The US Food and Drug Administration (FDA) has urged medical device makers, hospitals and other medical facilities to boost their protection systems against cyber attacks, which could affect how a medical device operates or compromise the safety and privacy of patients.
Several medical devices contain configurable embedded computer systems, which could be vulnerable to cybersecurity threats.
As medical devices become more interconnected via the internet, hospital networks, other medical devices and smartphones, there is an increased risk of cybersecurity breaches, which could ultimately affect the way a medical device operates.
Cyberattacks could be initiated either with the introduction of malware into the medical equipment or through unauthorised access to configuration settings in medical devices and hospital networks.
However, the FDA is currently not aware if such cyberattacks have led to any patient injuries or deaths, nor does it have any indication that any specific devices or systems that are in clinical use have been deliberately targeted.

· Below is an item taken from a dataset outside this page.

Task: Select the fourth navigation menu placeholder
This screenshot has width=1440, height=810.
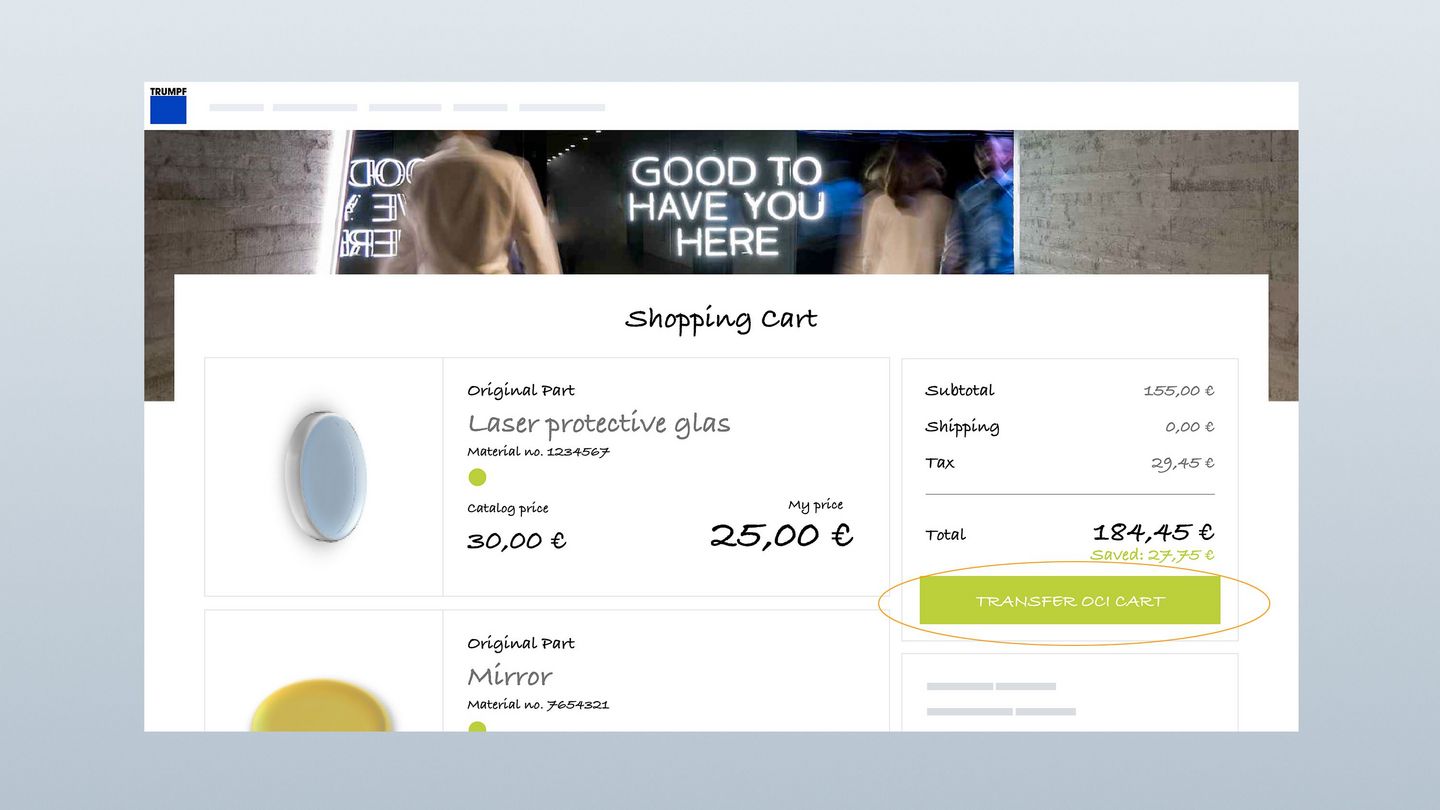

The FDA noted that it is working closely with other federal agencies and manufacturers to identify, communicate and reduce the incidents as and when they are identified.
It has also warned manufacturers that they are responsible for identifying risks associated with their medical devices, including those related to cybersecurity, and for having appropriate safeguards in place to address the safety and privacy of patients in addition to ensuring the proper functioning of devices.
The FDA has recommended manufacturers to conduct a review of their cybersecurity policies periodically in order to ensure appropriate systems are in place.
The scope to which such security controls are required depends on the medical device, its environment of use, the type of the risks it could be exposed to and the probable risks to patients from a security attack.